First Cassie starts out by talking about forward propagation and which is when you feed a data point into a neural network and it passes through all the nodes and weights and finally reaches an output value. In other words – forward propagation is just a fancy way for saying running the neural network. But let’s say get an error in the training process. You now have to adjust the weights to try to get it right next time. Only one problem(well 2 actually) – which weight do I adjust and by how much? Doing this manually would take a lot of time and a lot of effort. So, the backpropagation algorithms help do this in a fast and efficient manner. They work by starting from the error and working their way backward through the network to find out where the error started and will then adjust the corresponding weights by an adequate amount.
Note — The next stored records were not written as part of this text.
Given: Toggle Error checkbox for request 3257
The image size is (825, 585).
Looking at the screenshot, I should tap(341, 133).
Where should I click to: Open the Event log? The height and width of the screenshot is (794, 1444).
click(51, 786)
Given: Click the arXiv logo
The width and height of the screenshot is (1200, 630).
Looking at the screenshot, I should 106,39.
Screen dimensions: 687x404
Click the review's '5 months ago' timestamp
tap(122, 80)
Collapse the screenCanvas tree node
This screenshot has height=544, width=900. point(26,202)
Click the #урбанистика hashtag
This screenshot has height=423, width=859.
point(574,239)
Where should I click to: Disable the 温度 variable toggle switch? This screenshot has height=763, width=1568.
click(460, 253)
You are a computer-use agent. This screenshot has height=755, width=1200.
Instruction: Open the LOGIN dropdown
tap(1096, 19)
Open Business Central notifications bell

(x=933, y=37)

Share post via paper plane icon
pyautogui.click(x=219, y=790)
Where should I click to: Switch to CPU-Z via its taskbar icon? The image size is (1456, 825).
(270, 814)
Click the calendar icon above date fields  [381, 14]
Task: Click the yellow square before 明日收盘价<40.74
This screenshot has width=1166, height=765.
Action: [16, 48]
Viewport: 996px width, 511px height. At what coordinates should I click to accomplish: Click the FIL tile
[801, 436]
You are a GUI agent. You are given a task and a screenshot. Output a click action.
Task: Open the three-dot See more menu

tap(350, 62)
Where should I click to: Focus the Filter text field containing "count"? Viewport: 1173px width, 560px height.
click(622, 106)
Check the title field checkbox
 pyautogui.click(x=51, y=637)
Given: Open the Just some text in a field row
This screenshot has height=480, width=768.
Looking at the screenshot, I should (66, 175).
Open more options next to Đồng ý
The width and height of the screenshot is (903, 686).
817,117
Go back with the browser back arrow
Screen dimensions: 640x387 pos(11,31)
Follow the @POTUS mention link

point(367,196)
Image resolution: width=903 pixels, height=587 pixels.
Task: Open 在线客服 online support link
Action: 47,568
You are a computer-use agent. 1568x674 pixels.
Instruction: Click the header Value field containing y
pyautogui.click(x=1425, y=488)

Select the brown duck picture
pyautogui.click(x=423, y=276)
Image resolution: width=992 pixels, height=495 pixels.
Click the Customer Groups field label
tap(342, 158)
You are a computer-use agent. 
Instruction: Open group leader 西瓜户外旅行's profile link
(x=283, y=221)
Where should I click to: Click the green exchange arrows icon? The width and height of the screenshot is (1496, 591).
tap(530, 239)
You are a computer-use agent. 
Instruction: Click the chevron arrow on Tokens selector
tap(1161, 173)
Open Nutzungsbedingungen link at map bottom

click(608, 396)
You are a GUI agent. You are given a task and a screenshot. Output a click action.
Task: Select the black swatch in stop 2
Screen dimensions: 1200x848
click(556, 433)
For those of you interested in the technicality behind how it works – it’s a lot of chain rules from calculus. For those of you who want to know more here is an article that explains it in more detail – but be warned it’s very technical(Link to article). Then the model gets fed another instance and the process gets repeated over again if it still returns an error, but if it gets it right it gets fed another instance until the training is complete.

My Take

Overall, I really liked this video. It was concise yet informative; technical yet understandable; and funny yet professional. The video helped me understand – at a high level albeit – backpropagation. It helped me understand not only what it was or how it was but also where it fits into the overall category of machine learning. I always like when videos/articles help you contextualize a concept because then you know how it fits into the whole picture, and where it gets used. I also liked the visuals in the video. Some were funny and others informative, but all of them helped in making the talk more fun and understandable. This combination of funny and informative visuals made the talk still informative and serious but also added a little bit of informality as a break in the middle of all the technical content. I was also fascinated by the overall concept, and how it really is the thing that drives neural networks – and deep learning – at their fundamental level. This allows the models to learn! Without this, there would be no neural networks or deep learning for that matter. One thing I would like to know more about is how exactly the model figures out how much to change the weights each time. I am aware that in some software you can set it, but is that it? Is it just the user saying to change it by this much? Or is there any leniency for the model to decide how much it thinks would be an optimal change to the weight?

Conclusion

All in all, I really liked this video. It was extremely informative while still being concise. It also helped me gain context into the idea – something that not a lot of videos do. I also really enjoyed the topic, and how fundamental it is to neural networks and deep learning. I highly recommend you watch this video when you get the chance!